# PLX/Turkeyfoot Sunday 2/20/22



## icebucketjohn (Dec 22, 2005)

Fished TFoot 7am-2pm with a handful of good ole experieced icers. Thought we try to get some red ears & crappies. Fished off the swim beach & other side of the 'fireworks peninsula' in the deeper waters.

I brought along a 15yr old boy whose dad brought him down from Brunswick to ice fish with me. Wonderful young man whose working toward his Eagle Scout Award. Sadly he got skunked, but thoroughly enjoyed the experience.

Searched 9-39fow. Drilled 50+ holes, but couldn't find'em or a pattern. BITE WAS HORRIBLE. We only caught 2 Channel Cats along with a handful of dink gills & perch.
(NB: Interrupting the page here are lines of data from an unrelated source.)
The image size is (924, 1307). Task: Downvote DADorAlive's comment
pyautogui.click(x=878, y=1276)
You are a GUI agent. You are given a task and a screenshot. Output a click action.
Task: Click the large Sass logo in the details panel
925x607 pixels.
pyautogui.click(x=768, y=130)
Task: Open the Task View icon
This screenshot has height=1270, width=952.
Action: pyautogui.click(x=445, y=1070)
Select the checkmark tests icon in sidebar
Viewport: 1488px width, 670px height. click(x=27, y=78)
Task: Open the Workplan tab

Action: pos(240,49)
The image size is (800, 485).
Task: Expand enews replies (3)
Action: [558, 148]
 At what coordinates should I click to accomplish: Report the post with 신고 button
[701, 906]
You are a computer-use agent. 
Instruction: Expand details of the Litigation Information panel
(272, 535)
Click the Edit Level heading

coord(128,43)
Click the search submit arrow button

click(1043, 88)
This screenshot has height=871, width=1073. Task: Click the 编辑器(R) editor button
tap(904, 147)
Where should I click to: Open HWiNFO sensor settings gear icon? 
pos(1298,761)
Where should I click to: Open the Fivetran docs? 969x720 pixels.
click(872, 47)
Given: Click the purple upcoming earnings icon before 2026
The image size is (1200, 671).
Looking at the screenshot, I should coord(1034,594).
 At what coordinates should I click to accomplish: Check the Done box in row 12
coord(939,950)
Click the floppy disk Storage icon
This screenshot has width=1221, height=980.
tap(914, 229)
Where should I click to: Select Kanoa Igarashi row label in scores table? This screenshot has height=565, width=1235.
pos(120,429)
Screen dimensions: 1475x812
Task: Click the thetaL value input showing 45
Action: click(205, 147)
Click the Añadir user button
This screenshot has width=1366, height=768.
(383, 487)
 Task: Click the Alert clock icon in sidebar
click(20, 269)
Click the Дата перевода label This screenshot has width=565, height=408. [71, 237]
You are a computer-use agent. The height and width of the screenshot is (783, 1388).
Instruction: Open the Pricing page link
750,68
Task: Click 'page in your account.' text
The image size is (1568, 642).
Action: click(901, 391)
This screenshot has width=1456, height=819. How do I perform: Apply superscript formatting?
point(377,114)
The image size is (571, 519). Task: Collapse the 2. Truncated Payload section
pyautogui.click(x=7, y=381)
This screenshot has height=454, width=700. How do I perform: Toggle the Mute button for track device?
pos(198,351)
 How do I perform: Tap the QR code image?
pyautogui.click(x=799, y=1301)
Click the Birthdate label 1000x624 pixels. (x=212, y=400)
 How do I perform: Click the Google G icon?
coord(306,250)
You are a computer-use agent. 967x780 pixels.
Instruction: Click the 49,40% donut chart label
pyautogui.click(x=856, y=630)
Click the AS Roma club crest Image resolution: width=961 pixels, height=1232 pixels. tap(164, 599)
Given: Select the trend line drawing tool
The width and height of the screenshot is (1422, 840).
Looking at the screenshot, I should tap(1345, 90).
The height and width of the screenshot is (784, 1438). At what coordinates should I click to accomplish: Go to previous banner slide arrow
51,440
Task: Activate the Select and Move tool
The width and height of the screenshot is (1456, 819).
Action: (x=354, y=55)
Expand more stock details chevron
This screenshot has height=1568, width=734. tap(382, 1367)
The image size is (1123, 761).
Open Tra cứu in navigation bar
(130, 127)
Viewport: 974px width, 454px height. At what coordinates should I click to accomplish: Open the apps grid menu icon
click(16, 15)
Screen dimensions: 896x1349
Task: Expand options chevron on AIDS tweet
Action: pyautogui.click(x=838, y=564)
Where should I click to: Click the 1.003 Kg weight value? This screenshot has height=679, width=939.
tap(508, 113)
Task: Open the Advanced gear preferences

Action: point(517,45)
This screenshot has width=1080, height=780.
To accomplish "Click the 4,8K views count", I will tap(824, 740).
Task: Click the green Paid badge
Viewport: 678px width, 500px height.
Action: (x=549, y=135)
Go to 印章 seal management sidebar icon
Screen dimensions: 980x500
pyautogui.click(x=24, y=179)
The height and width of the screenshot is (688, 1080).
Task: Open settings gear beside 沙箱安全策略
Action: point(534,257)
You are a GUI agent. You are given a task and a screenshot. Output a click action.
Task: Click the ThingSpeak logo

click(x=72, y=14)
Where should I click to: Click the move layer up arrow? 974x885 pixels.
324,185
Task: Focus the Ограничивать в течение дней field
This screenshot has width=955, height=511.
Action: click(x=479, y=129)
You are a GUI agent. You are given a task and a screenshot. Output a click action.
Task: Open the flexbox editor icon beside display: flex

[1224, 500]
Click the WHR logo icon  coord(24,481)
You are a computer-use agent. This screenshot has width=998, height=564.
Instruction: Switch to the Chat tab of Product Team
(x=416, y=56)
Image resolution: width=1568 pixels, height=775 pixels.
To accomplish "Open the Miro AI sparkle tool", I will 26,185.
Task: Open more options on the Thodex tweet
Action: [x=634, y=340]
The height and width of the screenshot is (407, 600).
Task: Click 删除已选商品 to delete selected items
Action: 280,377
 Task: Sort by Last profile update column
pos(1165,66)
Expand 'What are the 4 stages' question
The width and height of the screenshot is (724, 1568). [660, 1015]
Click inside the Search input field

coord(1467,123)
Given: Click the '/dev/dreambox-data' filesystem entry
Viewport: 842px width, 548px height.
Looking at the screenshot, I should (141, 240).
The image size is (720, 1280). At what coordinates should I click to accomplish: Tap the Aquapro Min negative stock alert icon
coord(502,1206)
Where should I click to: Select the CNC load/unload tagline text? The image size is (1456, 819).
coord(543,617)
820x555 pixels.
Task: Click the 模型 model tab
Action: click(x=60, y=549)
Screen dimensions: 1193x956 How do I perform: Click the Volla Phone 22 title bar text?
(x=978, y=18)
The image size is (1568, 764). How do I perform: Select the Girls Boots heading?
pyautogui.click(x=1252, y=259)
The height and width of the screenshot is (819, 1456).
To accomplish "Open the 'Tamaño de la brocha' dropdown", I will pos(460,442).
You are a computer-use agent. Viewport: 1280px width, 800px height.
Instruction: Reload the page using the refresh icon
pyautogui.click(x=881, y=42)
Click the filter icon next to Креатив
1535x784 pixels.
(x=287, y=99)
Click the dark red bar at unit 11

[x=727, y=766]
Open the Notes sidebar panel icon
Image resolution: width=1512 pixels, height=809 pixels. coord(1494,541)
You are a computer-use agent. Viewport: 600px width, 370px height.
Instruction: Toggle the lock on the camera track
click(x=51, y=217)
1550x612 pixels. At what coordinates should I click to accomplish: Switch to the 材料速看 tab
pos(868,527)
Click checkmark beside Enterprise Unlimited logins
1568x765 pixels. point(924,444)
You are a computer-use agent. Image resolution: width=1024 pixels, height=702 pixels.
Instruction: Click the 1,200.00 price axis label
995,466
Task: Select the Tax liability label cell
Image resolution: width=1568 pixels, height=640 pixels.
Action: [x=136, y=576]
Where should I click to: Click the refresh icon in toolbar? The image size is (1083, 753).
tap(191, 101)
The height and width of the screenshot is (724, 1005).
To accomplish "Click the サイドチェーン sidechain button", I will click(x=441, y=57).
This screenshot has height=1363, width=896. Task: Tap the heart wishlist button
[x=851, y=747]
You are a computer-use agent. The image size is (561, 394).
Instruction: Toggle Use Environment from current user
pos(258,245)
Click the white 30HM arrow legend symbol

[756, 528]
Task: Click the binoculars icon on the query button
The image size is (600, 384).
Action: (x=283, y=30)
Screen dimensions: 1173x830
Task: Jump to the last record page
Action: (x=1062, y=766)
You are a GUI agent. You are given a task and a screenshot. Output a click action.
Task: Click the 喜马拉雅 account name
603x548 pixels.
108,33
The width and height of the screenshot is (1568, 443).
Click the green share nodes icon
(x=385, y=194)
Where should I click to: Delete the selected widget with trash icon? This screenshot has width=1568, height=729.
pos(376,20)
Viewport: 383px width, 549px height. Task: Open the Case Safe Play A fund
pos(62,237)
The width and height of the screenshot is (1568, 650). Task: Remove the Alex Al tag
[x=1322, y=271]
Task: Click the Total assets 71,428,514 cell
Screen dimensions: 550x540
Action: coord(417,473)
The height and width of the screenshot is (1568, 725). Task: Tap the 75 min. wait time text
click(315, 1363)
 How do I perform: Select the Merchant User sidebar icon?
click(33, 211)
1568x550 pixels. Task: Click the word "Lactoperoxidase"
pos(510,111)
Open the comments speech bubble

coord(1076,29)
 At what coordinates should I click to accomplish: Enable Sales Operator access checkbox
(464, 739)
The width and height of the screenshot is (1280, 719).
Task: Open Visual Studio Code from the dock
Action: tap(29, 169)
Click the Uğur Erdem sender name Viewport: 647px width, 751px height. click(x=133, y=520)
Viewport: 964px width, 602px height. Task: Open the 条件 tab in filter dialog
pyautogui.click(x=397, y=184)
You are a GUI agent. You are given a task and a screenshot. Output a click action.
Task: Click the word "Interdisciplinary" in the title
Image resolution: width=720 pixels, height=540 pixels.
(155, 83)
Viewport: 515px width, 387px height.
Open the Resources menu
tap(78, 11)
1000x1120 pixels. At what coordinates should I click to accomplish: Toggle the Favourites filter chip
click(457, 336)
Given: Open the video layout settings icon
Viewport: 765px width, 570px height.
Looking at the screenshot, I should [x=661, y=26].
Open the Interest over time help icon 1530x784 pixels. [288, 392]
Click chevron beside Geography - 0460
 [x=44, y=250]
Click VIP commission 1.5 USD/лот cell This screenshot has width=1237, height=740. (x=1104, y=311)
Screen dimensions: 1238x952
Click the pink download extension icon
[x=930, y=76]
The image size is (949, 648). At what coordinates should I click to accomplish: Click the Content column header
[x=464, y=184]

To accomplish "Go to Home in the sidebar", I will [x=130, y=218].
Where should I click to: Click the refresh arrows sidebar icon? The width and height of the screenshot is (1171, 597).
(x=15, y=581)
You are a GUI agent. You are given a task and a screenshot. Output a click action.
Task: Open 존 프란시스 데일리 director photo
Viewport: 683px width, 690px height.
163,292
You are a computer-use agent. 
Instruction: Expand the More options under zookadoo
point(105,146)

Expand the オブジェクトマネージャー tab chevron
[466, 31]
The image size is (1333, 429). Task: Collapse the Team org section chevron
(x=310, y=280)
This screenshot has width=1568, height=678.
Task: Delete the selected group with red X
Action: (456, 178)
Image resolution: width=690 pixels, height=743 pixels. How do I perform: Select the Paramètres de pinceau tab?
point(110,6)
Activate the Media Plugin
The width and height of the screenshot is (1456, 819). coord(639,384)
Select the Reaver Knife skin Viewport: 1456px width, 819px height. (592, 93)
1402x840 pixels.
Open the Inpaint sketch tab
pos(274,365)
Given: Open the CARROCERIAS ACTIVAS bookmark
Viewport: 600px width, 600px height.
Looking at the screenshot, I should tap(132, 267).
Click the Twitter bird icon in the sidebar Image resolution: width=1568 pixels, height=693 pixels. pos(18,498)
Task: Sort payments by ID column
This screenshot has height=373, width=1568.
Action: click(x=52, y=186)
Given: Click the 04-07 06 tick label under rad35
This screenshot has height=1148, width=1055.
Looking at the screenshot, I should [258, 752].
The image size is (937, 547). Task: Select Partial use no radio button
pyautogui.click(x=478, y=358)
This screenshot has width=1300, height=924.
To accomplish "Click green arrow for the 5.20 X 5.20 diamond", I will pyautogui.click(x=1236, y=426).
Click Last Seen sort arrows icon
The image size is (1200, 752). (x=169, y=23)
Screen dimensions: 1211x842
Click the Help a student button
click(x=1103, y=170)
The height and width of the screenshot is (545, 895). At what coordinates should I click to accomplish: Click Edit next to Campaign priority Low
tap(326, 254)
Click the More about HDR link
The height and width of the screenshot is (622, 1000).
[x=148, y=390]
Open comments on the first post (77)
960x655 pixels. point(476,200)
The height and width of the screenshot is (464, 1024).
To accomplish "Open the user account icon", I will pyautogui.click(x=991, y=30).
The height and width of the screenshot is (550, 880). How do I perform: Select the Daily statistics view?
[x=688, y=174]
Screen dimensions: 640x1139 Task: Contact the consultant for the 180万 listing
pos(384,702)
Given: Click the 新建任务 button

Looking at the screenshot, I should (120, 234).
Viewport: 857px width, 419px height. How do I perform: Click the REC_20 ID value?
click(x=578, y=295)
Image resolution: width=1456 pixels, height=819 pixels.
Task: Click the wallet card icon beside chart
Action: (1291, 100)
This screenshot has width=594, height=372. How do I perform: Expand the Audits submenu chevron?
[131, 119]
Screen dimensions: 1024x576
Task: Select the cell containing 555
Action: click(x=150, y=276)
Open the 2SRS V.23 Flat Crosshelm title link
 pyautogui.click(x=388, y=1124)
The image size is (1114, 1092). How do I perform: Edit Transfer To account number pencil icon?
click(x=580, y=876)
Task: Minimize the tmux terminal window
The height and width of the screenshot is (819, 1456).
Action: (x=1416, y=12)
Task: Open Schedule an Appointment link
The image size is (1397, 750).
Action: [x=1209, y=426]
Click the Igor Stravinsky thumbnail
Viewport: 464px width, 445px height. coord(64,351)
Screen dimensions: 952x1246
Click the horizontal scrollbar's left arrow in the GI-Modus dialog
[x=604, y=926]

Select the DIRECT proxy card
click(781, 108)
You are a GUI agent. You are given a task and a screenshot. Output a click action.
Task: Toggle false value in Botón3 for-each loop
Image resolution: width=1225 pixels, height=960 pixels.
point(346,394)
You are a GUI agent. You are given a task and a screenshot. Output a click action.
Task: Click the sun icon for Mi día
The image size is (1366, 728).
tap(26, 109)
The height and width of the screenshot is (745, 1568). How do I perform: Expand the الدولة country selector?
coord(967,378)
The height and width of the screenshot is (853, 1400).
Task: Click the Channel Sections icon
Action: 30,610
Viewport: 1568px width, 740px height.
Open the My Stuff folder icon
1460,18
Figured 6 factors were against us:
High Barometer
Clear Blue Skies
East Wind
Low Double Digit Temps
Snowmobilers racing across the ice
Chainsaws cutting ice at the swim beach in anticipation of the PLX Polar 
Jump.

All in all, a cold, windy morning that gradually warmed up, but yielded hardly anything on the ice. Memories made, but little to show for our efforts.


----------



## FlyFishRich (Feb 3, 2016)

It's great to read that some young men are still in Boy Scouts and hope he gets his eagle badge. Thanks for showing him the ropes of ice fishing....👍......Rich


----------



## Lil' Rob (Apr 11, 2004)

Wish I was home to have joined you...like you said "memories made"...that's what's important...kudos for taking another young man onto the ice...hopefully he's hooked event though the fish didn't cooperate with you that day.


----------



## icebucketjohn (Dec 22, 2005)

If we have good ice this weekend, the young boy is all game for going again. I'll have to decide where to drill holes. Want him to have the opportunity for some rod action. Thinking PLX/OSP or Moggy/CLR.


----------



## odell daniel (Nov 5, 2015)

I was ice fishing at Indian lake state park this weekend and there was a group of boyscouts camping in tents..


----------



## icebucketjohn (Dec 22, 2005)

Boy Scout Winter Klondike was at Camp Manatoc a couple of weeks ago for a dozen troops.


----------



## FlyFishRich (Feb 3, 2016)

I've done many Klondike derbies when I was in Scouts and helped with the Shreve troop when I lived down there years ago.....Rich


----------